Real Boys and Xenomorphs

Alien is my favourite film. It’s horror at its finest: based on suspense and dramatic tension and dark mystique (the latter thanks to H. R. Giger‘s infamous design for the sets and the eponymous alien). The jump-scare is barely present. Like Jaws, the fear comes from not seeing the monster, only knowing it’s hiding somewhere just out of sight.

Image credit: Digital Spy

Five sequels have appeared since (not counting the Alien vs Predator crossovers). Following the fate of most sequels, they don’t approach the success of the original — with the exception of the first sequel, creatively titled Aliens, which is more of a science-fiction action adventure. But they each develop the mythos of the predatory aliens, known in the films as Xenomorphs.

I’ve recently rewatched the most recent, and perhaps the most vilified, instalments in the series: Prometheus and Alien: Covenant. Both are prequels to the original film, and the thirty year gap necessitated some stylistic changes.

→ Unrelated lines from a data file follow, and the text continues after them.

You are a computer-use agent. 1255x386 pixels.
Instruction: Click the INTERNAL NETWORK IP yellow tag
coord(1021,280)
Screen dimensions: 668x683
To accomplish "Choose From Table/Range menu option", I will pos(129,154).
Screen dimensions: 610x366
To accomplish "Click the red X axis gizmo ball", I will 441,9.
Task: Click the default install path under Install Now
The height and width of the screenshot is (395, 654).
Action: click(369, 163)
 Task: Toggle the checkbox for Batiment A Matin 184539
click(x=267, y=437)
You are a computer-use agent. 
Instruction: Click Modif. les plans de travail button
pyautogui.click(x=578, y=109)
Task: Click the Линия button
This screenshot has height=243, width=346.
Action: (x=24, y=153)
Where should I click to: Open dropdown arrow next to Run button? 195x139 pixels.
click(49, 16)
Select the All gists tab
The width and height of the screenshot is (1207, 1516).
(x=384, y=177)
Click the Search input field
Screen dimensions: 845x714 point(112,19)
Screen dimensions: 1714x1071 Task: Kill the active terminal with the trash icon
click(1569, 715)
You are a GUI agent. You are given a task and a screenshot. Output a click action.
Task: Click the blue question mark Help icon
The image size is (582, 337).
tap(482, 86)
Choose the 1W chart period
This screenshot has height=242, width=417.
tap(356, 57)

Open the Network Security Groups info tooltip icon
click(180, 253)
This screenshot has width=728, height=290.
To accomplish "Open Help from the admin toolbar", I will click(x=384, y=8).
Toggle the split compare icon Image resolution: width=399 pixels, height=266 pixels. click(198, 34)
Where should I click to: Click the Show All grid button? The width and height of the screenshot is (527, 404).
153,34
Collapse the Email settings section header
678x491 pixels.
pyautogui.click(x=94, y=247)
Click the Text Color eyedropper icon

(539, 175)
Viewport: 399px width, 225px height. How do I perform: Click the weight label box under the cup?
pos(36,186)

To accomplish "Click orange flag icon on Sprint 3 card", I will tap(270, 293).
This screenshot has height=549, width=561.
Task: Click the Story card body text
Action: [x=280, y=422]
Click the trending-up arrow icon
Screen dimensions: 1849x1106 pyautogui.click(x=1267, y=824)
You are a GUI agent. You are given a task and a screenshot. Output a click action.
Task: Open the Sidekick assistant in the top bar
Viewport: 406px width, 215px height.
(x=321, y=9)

These two films at first appear to sell themselves on the promise of exploring a prominent mystery from the original Alien: what is the Space Jockey, why was it carrying the Xenomorph eggs? The Space Jockey is found by the crew of the Nostromo after they pick up a distress call. They find an ancient crashed spaceship housing a giant, fossilised pilot: the Jockey. In the cargo hold they find thousands of eggs, one of which becomes the Xenomorph antagonist of the film.

The Space Jockey
Image credit:

Everyone loved the Space Jockey. There is huge mystique around it. Giger’s elephantine design, the strangely organic design of the chamber, the sheer scale of it (see the humans in the photo).

But ultimately the films are quite the disappointment in exploring the Space Jockey mythos. They turn out to be a race of super intelligent psychopaths who seeded the Earth with life millions of years ago, and since then somehow decided to kill all life with deadly bioweapons (the Xenomorphs). A mixture of bad story decisions, and probably some editorial interference from the studio, meant that the films simply didn’t live up to the hype.

I don’t think they could have possibly succeeded anyway, as the imagination always trumps reality. That is the primary reason the original film was so effective. The Jockey storyline was doomed to failure.

David the Android
Image credit: Den of Geek

But I still love both Prometheus and Alien: Covenant, for another reason entirely. I think that the heart of these films is the android David. Throughout the films he has his own quiet, sinister subplot: he murders various people in pursuit of discovering more about the creation of life, the Jockeys, and the Xenomorphs. In the course of two films, he overthrows his tyrannical ‘father’ (who delights in telling David that he created him, but is bitterly jealous of his immortality) and becomes a cross between a philosophising monk and mad scientist.

David is Pinocchio’s dark side.

Committing genocide against the Xenomorphs’ creators, experimenting on humans, crafting the Xenomorph form in pursuit of the “perfect organism”, David spends both films pursuing the power of God, the power to create life. In doing so, he is looking for a way to become a real boy.

This aspect of both films is often overlooked, and on repeated viewing it is the standout storyline — the one that delivers. Michael Fassbender‘s performance brings it all together, and I find David to be the most believable and interesting quietly-mad character in modern film.

If there’s another Alien film in the pipeline, I’d rather see a David spin-off than anything else. Take a watch of Prometheus and Alien: Covenant if you haven’t already, and take note of David. I’m convinced it’s a masterclass in character creation.